* OBJECTIVE
Quote all of the items below, word for word.

(Data records)

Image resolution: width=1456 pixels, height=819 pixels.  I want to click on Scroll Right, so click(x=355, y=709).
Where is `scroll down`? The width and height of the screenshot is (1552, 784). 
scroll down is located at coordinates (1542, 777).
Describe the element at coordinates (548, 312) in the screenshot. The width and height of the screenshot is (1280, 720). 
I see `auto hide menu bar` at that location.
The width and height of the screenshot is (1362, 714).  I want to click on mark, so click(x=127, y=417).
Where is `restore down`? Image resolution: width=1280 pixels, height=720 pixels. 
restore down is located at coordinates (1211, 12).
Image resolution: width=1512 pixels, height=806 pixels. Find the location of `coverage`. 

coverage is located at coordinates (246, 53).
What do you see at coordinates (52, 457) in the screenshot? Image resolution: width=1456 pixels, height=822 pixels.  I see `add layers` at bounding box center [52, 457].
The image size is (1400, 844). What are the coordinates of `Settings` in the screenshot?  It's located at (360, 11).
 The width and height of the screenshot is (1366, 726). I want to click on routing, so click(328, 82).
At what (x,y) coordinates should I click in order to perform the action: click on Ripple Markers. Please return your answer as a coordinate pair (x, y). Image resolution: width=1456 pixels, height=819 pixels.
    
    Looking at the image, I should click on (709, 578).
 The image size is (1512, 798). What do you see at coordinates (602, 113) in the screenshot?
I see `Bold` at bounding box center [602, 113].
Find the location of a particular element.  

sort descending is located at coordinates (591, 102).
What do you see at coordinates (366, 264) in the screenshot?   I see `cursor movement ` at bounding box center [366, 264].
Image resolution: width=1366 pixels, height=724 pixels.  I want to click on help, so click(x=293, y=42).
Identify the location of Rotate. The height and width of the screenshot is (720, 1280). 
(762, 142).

* COMPLETE RESPONSE
Image resolution: width=1456 pixels, height=819 pixels.  I want to click on Scroll Right, so click(x=355, y=709).
Where is `scroll down`? The width and height of the screenshot is (1552, 784). 
scroll down is located at coordinates (1542, 777).
Describe the element at coordinates (548, 312) in the screenshot. The width and height of the screenshot is (1280, 720). 
I see `auto hide menu bar` at that location.
The width and height of the screenshot is (1362, 714).  I want to click on mark, so click(x=127, y=417).
Where is `restore down`? Image resolution: width=1280 pixels, height=720 pixels. 
restore down is located at coordinates (1211, 12).
Image resolution: width=1512 pixels, height=806 pixels. Find the location of `coverage`. 

coverage is located at coordinates (246, 53).
What do you see at coordinates (52, 457) in the screenshot? Image resolution: width=1456 pixels, height=822 pixels.  I see `add layers` at bounding box center [52, 457].
The image size is (1400, 844). What are the coordinates of `Settings` in the screenshot?  It's located at (360, 11).
 The width and height of the screenshot is (1366, 726). I want to click on routing, so click(328, 82).
At what (x,y) coordinates should I click in order to perform the action: click on Ripple Markers. Please return your answer as a coordinate pair (x, y). Image resolution: width=1456 pixels, height=819 pixels.
    
    Looking at the image, I should click on (709, 578).
 The image size is (1512, 798). What do you see at coordinates (602, 113) in the screenshot?
I see `Bold` at bounding box center [602, 113].
Find the location of a particular element.  

sort descending is located at coordinates (591, 102).
What do you see at coordinates (366, 264) in the screenshot?   I see `cursor movement ` at bounding box center [366, 264].
Image resolution: width=1366 pixels, height=724 pixels.  I want to click on help, so click(x=293, y=42).
Identify the location of Rotate. The height and width of the screenshot is (720, 1280). 
(762, 142).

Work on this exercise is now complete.